> _TRY IT_
Look over the material for the string "agent". Copy every line where it turns up.

> _MATERIAL FOR THE TASK_
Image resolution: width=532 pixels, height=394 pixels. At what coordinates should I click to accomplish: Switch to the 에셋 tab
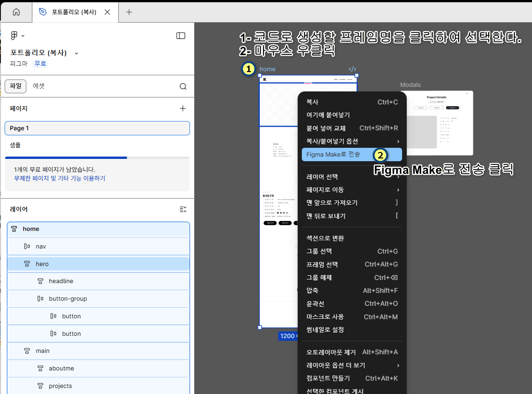point(38,86)
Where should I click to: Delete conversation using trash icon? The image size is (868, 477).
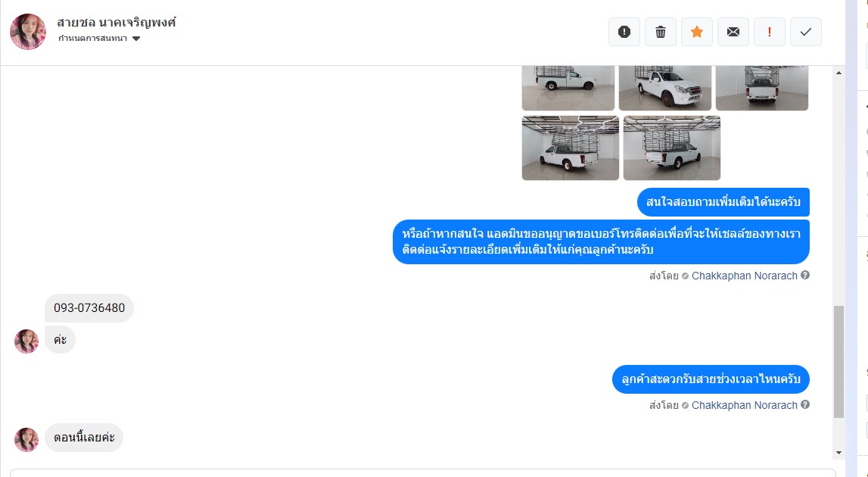(x=661, y=32)
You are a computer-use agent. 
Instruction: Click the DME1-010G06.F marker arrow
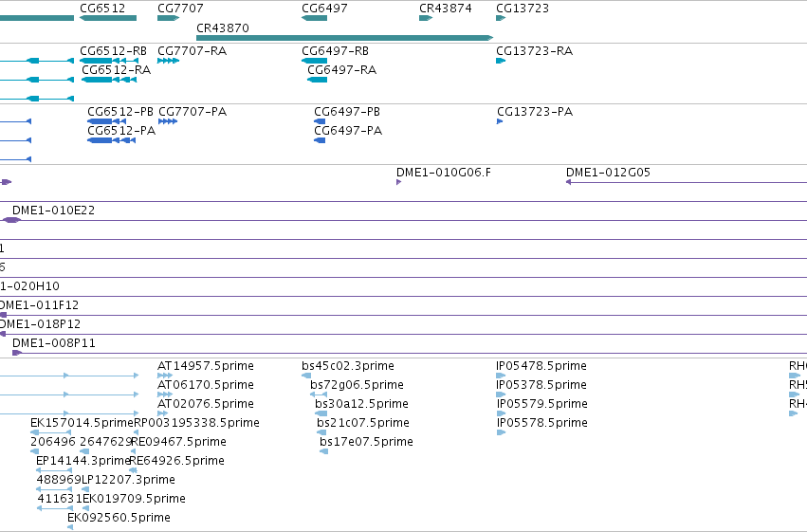click(x=399, y=182)
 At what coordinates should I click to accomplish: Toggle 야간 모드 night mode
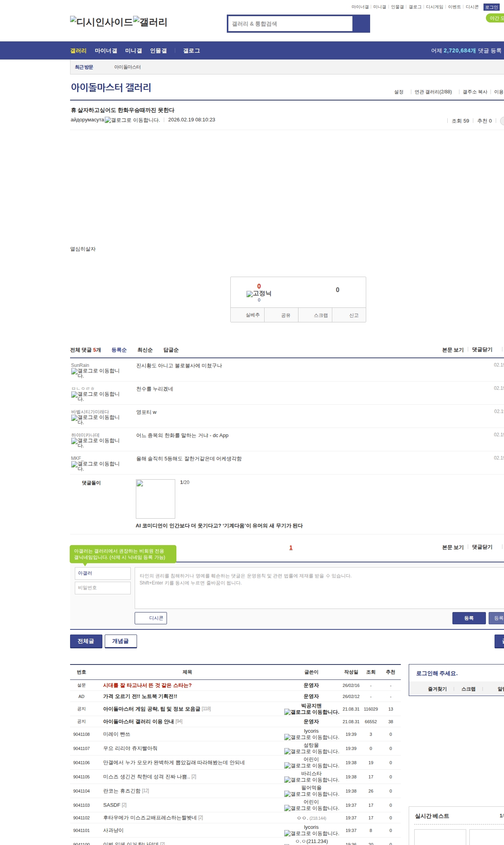pos(495,18)
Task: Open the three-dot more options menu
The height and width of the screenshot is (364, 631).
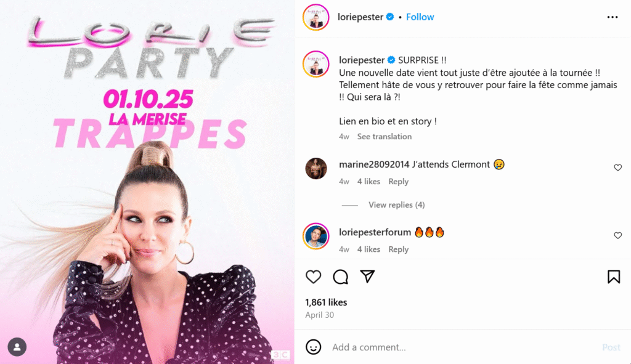Action: pos(613,17)
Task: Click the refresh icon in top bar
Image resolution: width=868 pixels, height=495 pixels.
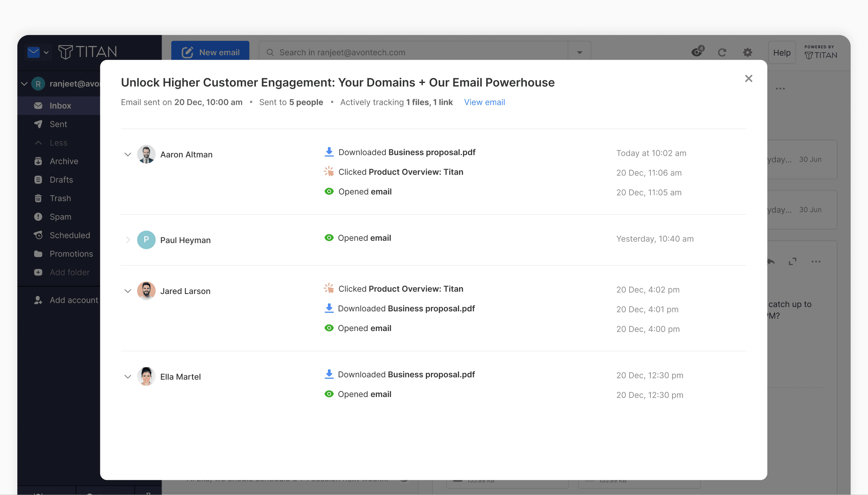Action: pyautogui.click(x=722, y=52)
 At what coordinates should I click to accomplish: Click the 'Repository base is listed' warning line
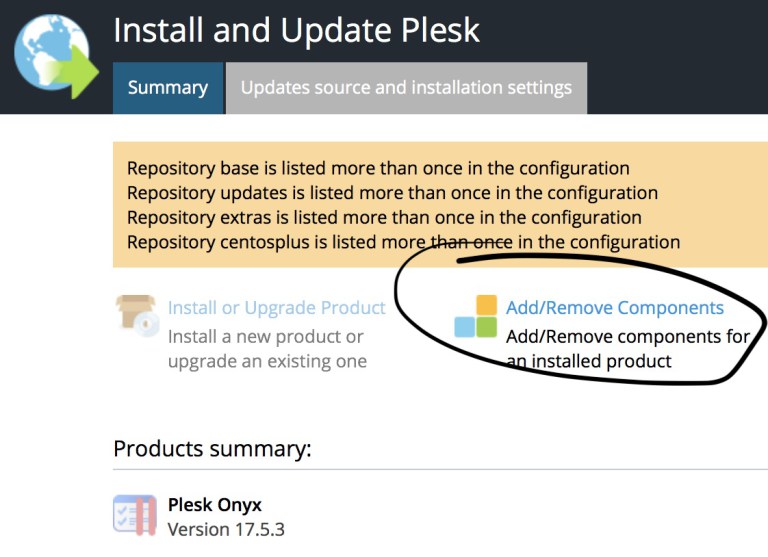(378, 169)
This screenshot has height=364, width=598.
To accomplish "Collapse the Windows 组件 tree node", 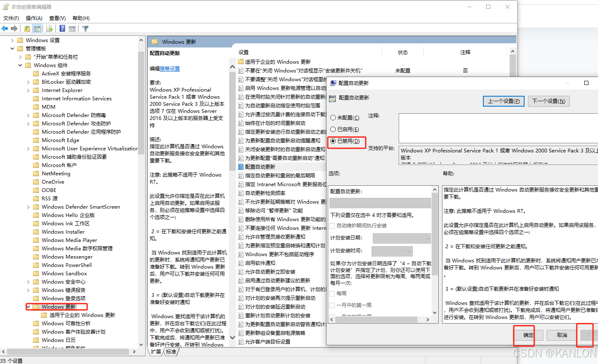I will (20, 65).

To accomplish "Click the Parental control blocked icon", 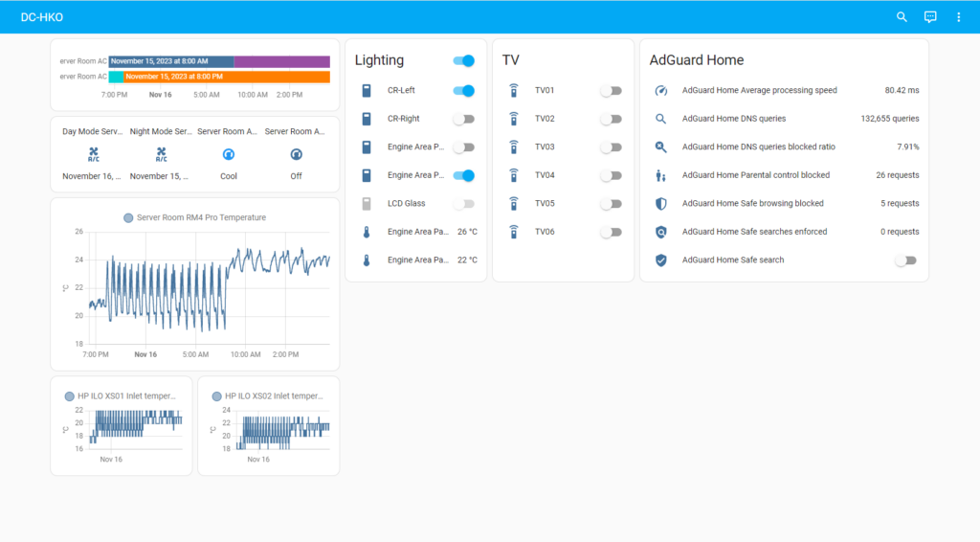I will click(x=660, y=175).
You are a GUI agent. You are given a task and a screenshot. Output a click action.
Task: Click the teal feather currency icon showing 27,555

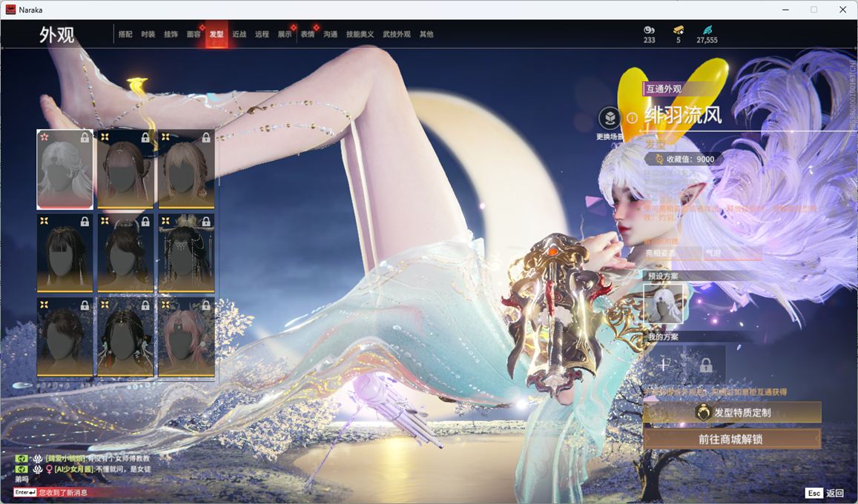click(x=707, y=30)
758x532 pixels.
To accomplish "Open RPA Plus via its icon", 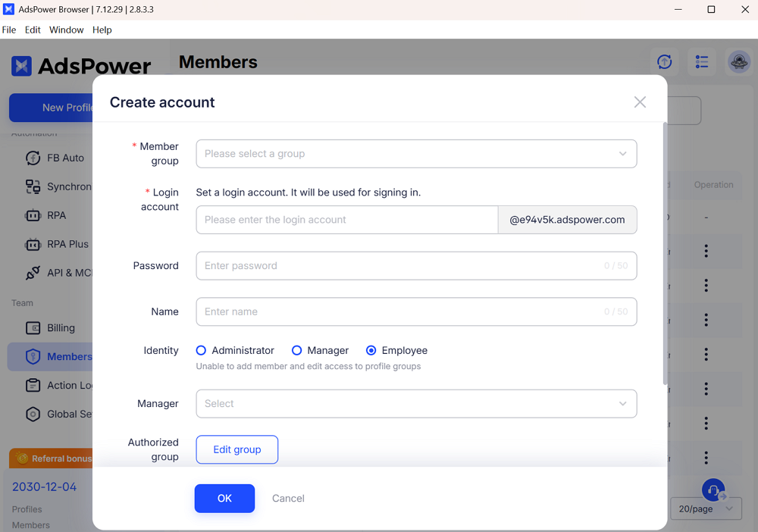I will tap(33, 244).
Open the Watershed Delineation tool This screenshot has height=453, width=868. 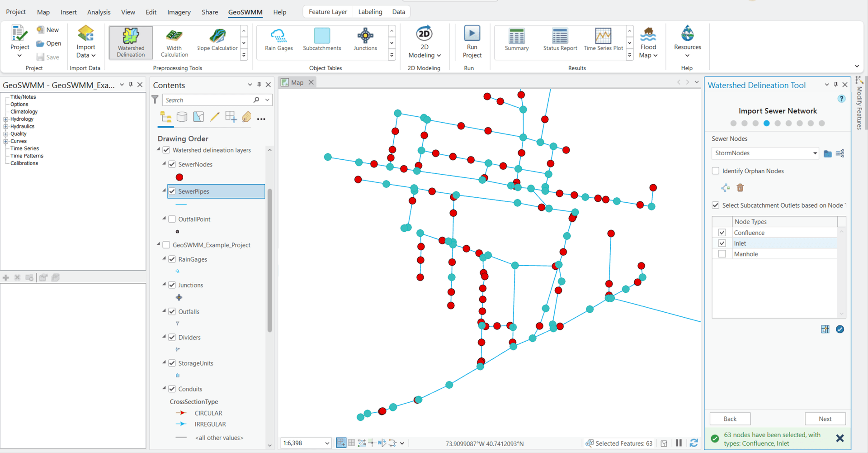[131, 42]
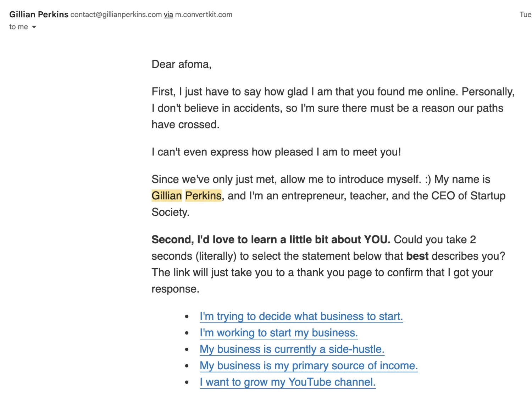Click the bold sender name Gillian Perkins

(x=39, y=15)
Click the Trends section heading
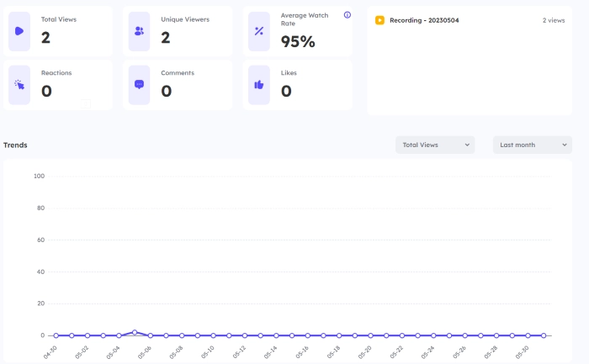The height and width of the screenshot is (364, 589). click(15, 145)
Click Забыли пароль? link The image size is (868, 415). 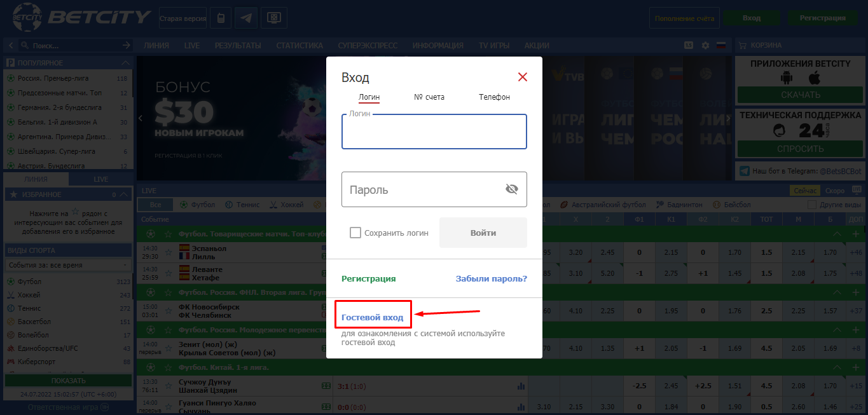click(x=491, y=278)
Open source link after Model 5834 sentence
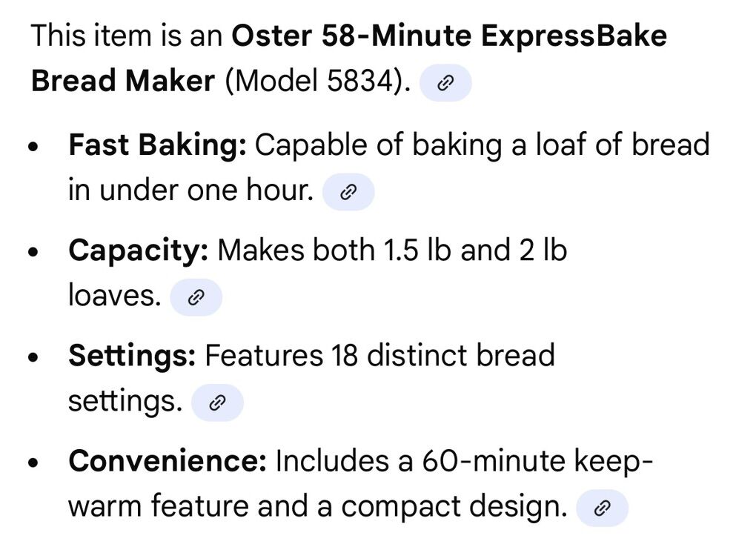Viewport: 756px width, 547px height. 445,83
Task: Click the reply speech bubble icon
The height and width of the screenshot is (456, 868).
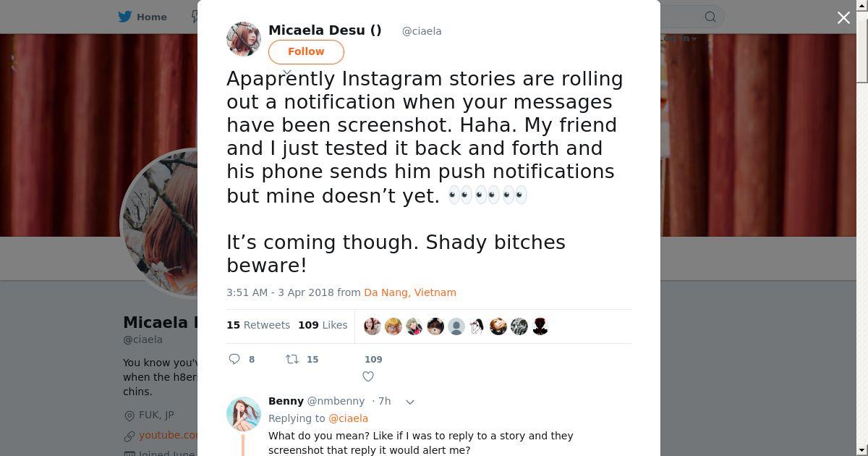Action: pyautogui.click(x=234, y=359)
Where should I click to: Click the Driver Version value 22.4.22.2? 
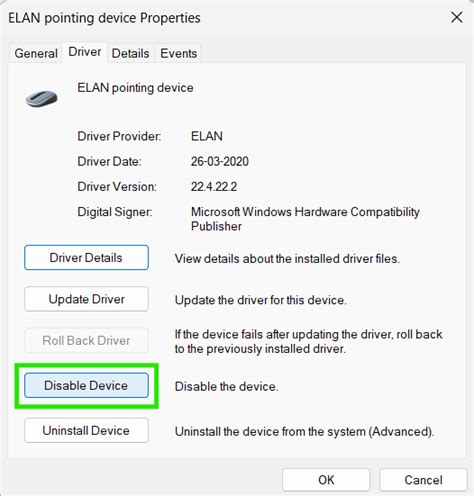pos(214,187)
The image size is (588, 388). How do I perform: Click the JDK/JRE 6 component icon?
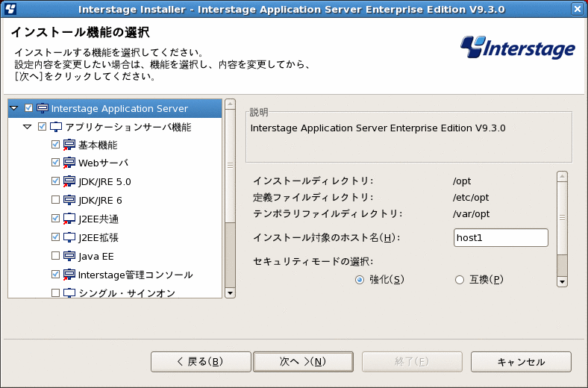pyautogui.click(x=69, y=200)
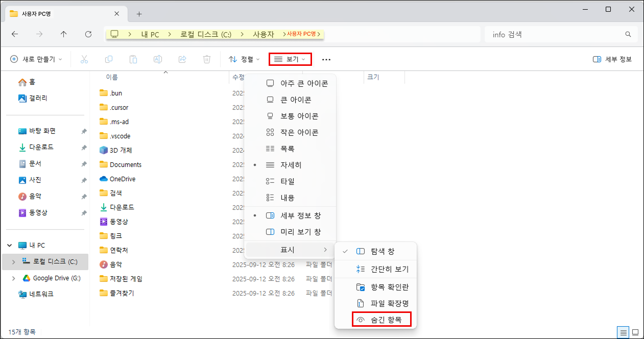644x339 pixels.
Task: Open the Documents folder in file list
Action: (125, 165)
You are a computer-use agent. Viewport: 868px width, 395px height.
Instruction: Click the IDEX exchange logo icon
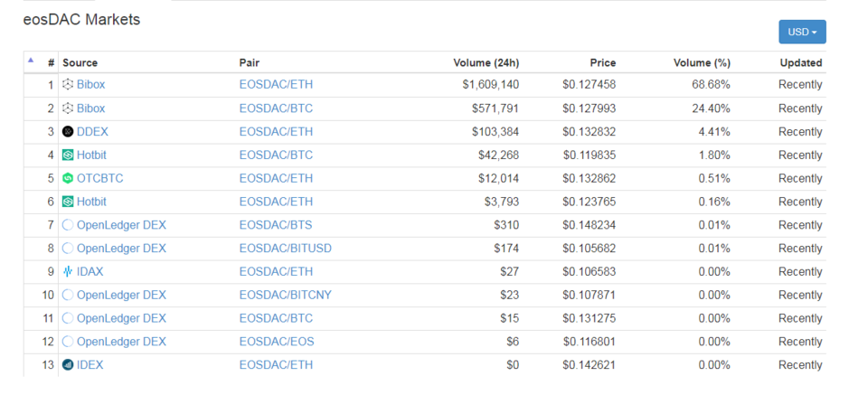[68, 365]
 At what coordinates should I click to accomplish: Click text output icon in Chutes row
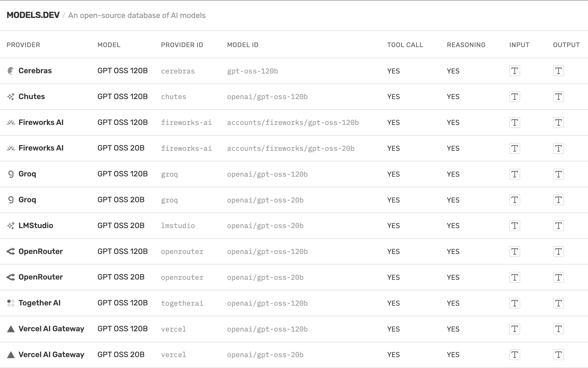click(x=558, y=97)
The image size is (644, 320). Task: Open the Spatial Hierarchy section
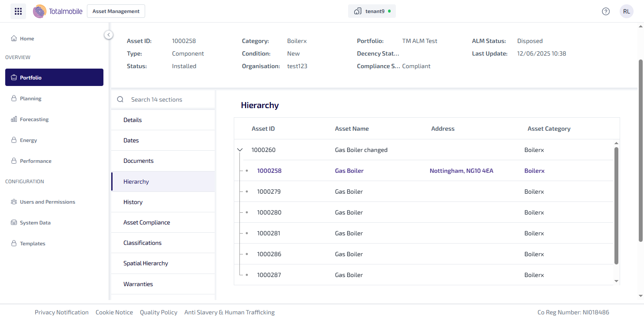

> _WRITTEN SOLUTION_
You are a computer-use agent. 
You are a GUI agent. You are given a task and a screenshot. Output a click action.
You are a computer-use agent. Viewport: 868px width, 395px height.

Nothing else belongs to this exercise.